Exercise details: Though the records contain pictures, copy none of them; repeat exactly the lines from the one with "At what coordinates" to the end.

[Start of section]

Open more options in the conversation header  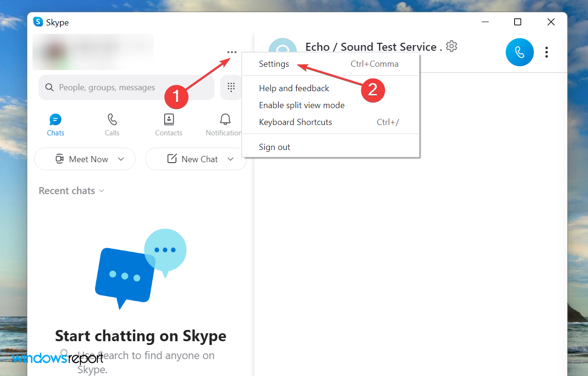coord(547,52)
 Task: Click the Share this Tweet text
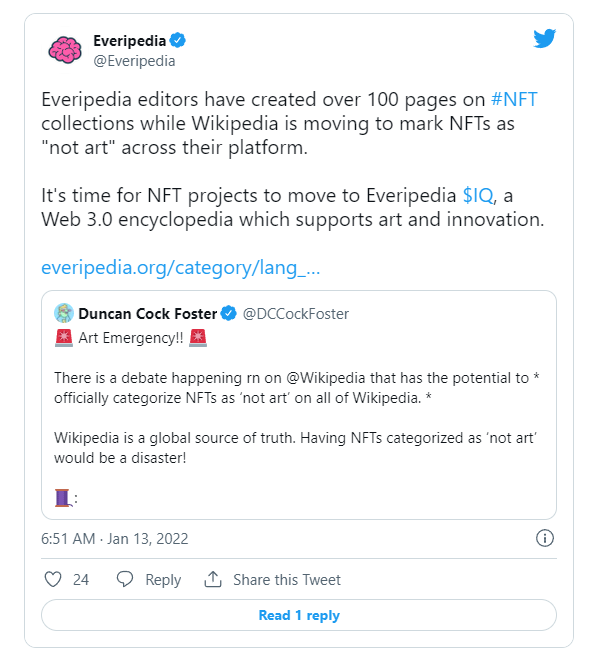click(287, 580)
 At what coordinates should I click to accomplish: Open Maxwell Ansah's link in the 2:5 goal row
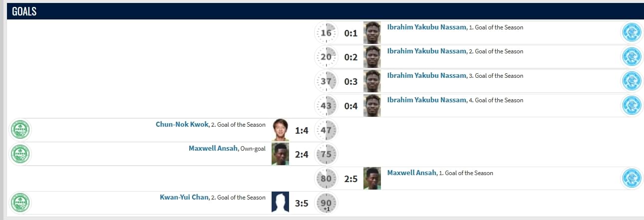click(x=412, y=173)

[End of section]

Worked solution:
 At what coordinates should I click to accomplish: Open Maxwell Ansah's link in the 2:5 goal row
click(x=412, y=173)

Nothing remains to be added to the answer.